Both the SEPIC and the tapped inductor buck converter employ a high side switch. A reliable method for driving the high side switch employs a gate drive transformer. As time passes semiconductor solutions are becoming ever cheaper and are smaller than gate drive transformers. Level shifting transistor circuits work well at low voltages, but at high voltages the level shifting circuits are relatively slow and lossy. One semiconductor solution to high side drive is illustrated in FIG. 29. The FIG. 29 circuit achieves an improvement over its prior art by providing positive current feedback around the Schmitt buffer, which rejects changes in the output state of the Schmitt buffer due to small variations in the floating reference voltage (FRV). The positive current feedback achieves an enormous improvement in active clamp circuits where the source voltage of the high side switch varies during the on time of the high side switch. The FIG. 29 circuit is not immune from large fast changes in the floating reference voltage that can cause changes of state of the Schmitt buffer that are not commanded. For example, when the high side switch is commanded off, usually this would coincide with a command to turn on the low side switch, but, if there is a subsequent command to turn off or keep off the low side switch during the transition, then the floating reference voltage of the high side switch will swing low and then swing back high again. When the floating reference swings high, the input to the Schmitt trigger is pulled low, which results in turning the high side switch on again, which will likely not be the desired result.
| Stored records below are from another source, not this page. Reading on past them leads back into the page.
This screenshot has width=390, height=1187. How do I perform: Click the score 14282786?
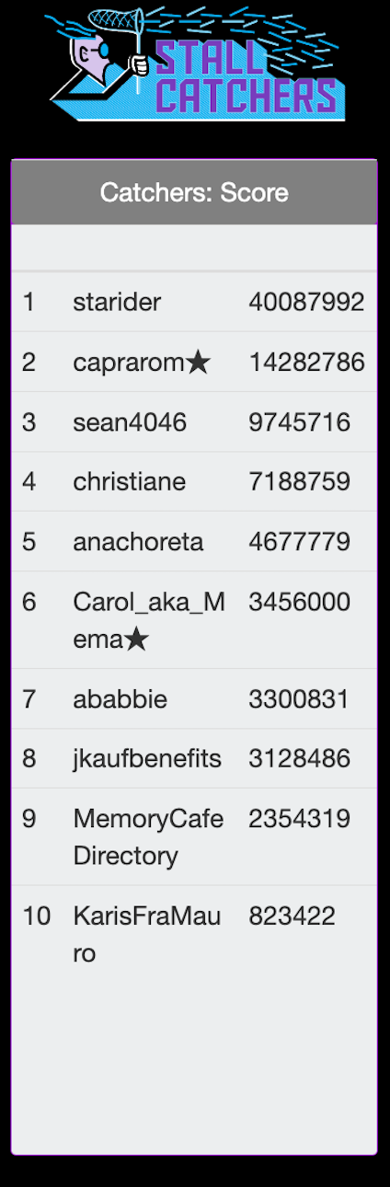pyautogui.click(x=306, y=363)
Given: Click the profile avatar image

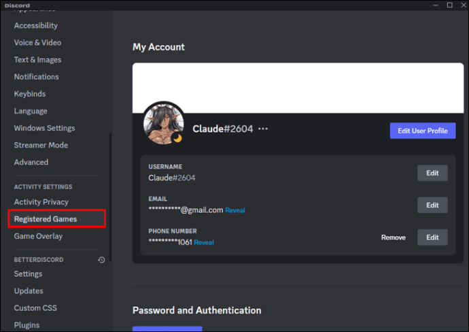Looking at the screenshot, I should (164, 124).
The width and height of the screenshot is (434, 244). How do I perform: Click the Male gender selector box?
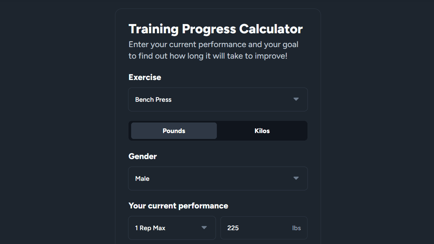click(x=218, y=178)
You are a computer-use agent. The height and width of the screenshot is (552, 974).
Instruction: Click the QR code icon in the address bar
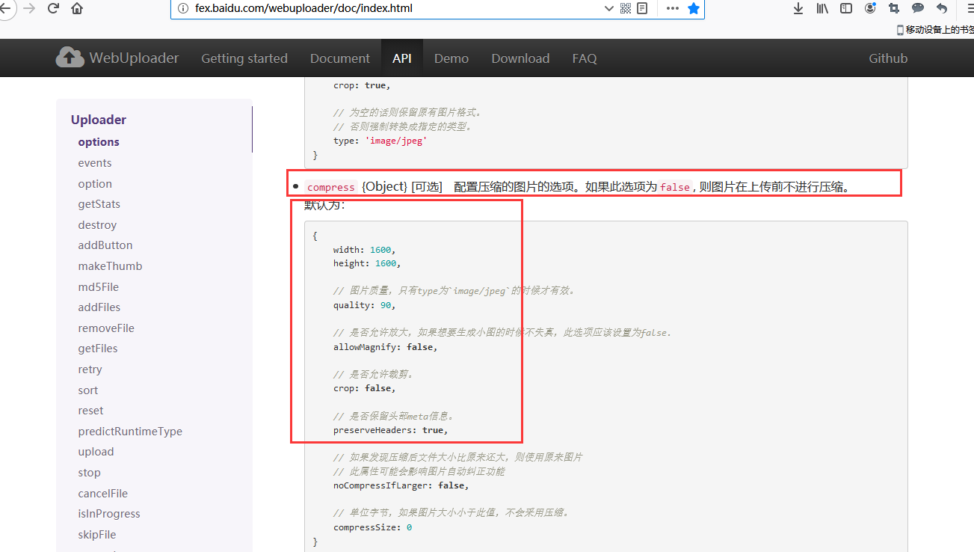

In order to turn off and keep off the high side switch, an OR gate and opto-coupler can be added to independently disable the high side switch, as illustrated in FIG. 30, but this circuit too has some drawbacks. Opto-couplers are relatively slow and the faster opto-couplers draw 10 milliamperes or more of current. They also have physical characteristics that change over time more than other types of semiconductors. They are often disallowed for military, space, and other high reliability applications, because of physical changes with aging. What is needed is a more reliable and faster semiconductor gate drive solution for switches with floating reference voltages, such as the high side switches in the new tapped inductor circuit topologies revealed in the subject application.